Rice is one of the most selective schools in the nation and as an undergrad institution consistently ranks with the Ivy League schools in terms of academic quality and rigor. The university is particularly well-regarded for its natural science and engineering programs, but all of its science programs frequently receive acclaim from the experts. While the uninitiated may associate Houston with nothing more than suburban sprawl, the Texas metropolis is actually home to the second largest theater district in the nation and a world-class museum district; the strong cultural development of downtown Houston and the city’s international flair only increase the Ivy League feel of this small, selective college.

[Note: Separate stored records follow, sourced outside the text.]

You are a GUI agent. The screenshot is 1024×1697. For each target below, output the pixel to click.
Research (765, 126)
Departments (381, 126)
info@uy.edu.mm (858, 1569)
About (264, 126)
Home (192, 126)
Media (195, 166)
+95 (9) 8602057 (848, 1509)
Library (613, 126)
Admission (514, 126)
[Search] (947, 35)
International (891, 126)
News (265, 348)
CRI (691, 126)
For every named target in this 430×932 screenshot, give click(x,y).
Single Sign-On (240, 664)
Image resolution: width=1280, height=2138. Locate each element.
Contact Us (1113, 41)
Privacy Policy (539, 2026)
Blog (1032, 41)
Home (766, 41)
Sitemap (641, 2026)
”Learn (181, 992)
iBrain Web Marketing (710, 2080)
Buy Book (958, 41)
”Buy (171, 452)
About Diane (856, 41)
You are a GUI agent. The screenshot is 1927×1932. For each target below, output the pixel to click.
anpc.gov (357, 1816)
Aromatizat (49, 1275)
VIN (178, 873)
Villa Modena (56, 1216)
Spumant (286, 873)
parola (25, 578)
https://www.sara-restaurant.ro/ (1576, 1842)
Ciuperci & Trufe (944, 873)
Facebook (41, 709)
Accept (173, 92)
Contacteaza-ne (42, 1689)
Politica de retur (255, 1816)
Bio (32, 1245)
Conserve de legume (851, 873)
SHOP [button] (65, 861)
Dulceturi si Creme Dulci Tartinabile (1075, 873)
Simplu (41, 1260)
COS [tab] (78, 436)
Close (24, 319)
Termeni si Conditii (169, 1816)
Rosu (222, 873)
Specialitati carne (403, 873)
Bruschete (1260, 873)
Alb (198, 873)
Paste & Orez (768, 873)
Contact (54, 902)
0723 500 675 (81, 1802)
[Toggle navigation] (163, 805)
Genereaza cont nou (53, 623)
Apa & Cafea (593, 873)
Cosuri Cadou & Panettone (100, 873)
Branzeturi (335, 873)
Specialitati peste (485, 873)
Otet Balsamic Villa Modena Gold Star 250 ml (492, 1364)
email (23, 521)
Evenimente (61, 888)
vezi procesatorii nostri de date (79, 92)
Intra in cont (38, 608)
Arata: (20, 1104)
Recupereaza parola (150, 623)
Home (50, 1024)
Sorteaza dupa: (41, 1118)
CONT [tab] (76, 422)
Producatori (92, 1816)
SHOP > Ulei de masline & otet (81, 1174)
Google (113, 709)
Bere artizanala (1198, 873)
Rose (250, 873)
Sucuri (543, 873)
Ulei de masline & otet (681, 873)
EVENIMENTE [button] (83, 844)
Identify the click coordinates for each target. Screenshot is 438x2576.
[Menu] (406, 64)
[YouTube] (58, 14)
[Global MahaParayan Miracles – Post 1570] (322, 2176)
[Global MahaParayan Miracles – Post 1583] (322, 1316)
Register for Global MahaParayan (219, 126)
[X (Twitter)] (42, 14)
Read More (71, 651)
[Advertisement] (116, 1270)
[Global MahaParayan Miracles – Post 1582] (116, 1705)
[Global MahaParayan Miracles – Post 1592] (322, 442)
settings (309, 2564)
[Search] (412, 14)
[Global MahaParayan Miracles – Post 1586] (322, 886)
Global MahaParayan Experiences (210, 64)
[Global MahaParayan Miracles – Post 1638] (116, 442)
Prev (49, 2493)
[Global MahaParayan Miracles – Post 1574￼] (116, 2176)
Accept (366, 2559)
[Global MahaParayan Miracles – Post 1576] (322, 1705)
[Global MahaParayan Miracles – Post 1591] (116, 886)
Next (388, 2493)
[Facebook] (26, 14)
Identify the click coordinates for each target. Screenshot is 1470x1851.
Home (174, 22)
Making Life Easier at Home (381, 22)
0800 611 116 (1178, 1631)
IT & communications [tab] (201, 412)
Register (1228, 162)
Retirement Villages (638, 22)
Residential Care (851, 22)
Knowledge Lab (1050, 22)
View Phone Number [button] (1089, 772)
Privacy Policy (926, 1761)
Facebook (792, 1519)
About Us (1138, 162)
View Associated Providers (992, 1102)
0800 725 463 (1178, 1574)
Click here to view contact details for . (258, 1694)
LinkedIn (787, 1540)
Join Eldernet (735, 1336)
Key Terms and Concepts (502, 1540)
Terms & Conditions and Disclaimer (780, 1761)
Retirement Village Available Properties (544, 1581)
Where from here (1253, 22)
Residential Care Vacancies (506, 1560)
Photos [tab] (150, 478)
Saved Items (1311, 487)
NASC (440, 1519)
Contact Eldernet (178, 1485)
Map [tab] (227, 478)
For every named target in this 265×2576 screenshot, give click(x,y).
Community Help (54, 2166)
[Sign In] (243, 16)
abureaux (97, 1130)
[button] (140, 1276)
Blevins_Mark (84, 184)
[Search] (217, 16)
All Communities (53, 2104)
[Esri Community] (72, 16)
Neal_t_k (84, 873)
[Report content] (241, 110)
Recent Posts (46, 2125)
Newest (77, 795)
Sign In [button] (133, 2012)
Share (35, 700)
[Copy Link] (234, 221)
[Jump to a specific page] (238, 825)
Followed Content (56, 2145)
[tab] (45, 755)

Tulane is one of the many schools across the south that have been dubbed “the Harvard of the South” at some point, and while the school’s admission requirements are not as rigorous as the Ivy League schools, many of its programs are among the oldest in the nation with some being THE oldest in the south. Tulane was a pioneer in bringing focused programs in law, medicine, social work, public health, business and political economy to the deep south. Tulane’s Latin American studies, political economy, maritime law, environmental law, medical, biomedical engineering, energy trading, and finance programs are regarded as some of the nation’s finest.
University of Virginia
The University of Virginia, along with the College of William & Mary, has been considered a “public Ivy” since the term was coined in 1985, but UVA has been regarded as a prestigious institution of higher learning since its founding in 1819. That is to be expected from a school that counts former United States Presidents Thomas Jefferson, James Madison, and James Monroe among its first board members. The University of Virginia is largely considered to be the best or second best public university in the country and is particularly well-regarded for its law, architecture, literature, teaching, and psychology programs.
Vanderbilt is a highly selective university with some of the toughest admission standards in the country, as would be expected from a school that consistently offers one of the top 20 undergraduate programs in the nation. The school offers top programs in a wide array of academic disciplines spanning from the liberal arts to the hard sciences. Some of the most well-regarded programs at Vanderbilt include the school’s law, medical, management, Portuguese, Spanish, comparative literature, natural sciences and mathematics, pharmacology, and life and agricultural sciences.
Wake Forest University
Wake Forest University is a very selective private school, although admission is a bit less competitive than the majority of the “Southern Ivies.” Regardless of the slightly less competitive admission process, the school’s undergraduate division is regarded for its faculty and student engagement. Wake Forest’s law, medical, business management, and accounting programs are particularly well regarded.